I don't. I found the parent's post a bit thought provoking.

If you'd expand your thoughts, it might be interesting.

------
lordnacho
Put simply, the things economists tried to measure when they created the GDP
measurement system are no longer a proxy for what they want to measure, which
is welfare.

It makes sense that this should happen. Economic growth was still a relatively
new thing when economics was in its infancy. Back then it was obvious that you
wanted more food. Nowadays more food is bad for you, amazingly. But we still
have the baggage of the old apparatus.

What you can know is that when you look at a system that is outside of its
observed parameters, there's a fair chance that it will behave differently to
what you've observed. You may observe something completely new, who knows?
Interpolation vs extrapolation.

The problem is a lot harder now, for the reasons he writes.

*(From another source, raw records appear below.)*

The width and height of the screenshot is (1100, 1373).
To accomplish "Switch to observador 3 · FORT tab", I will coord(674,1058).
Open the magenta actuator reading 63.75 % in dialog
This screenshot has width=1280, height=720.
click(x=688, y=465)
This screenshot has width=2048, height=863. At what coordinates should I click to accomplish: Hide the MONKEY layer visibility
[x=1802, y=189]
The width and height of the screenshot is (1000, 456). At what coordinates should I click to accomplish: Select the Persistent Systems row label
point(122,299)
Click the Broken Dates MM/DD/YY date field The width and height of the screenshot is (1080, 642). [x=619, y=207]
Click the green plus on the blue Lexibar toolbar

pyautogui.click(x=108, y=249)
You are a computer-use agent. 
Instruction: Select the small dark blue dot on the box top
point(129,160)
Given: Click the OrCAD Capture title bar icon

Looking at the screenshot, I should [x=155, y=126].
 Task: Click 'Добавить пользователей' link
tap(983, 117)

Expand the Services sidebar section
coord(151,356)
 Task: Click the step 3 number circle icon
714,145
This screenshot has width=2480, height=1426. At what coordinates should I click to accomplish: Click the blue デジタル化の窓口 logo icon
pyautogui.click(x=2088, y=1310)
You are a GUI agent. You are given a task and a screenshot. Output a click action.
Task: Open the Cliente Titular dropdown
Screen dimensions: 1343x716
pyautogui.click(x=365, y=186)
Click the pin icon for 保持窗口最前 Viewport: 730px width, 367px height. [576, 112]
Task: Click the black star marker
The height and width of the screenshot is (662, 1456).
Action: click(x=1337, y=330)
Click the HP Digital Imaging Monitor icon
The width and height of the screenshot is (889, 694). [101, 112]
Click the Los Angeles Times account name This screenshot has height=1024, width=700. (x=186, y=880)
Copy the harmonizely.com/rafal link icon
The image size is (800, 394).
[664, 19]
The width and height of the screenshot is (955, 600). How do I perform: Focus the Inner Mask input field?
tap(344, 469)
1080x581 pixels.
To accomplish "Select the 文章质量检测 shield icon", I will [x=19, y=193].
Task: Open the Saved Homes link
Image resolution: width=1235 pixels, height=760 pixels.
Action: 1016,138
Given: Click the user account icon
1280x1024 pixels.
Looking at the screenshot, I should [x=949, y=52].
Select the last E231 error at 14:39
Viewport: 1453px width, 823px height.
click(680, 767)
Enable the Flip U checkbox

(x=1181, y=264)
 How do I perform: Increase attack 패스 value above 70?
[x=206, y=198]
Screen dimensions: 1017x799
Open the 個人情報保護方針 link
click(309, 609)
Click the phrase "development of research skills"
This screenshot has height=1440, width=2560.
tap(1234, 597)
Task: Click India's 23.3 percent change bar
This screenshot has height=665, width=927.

Certain activities
are clearly zero sum, but are measured as positive. Other things are positive,
but are not measured.

There's going to need to be a lot of thinking about what we really mean by
welfare in the future. There are already everyday situations where you're not
better off, but the numbers think you are:

\- You go into a shop, and there's 50 kinds of toothpaste. You spend time
researching on the internet, coming to no conclusion about the dozens of
variables. If there was just one kind left, you'd have bought it.

\- You invent something, so now you need a patent lawyer, in case the other
guy hires one first. That's money you can't spend on R&D. And one of you will
lose his stake.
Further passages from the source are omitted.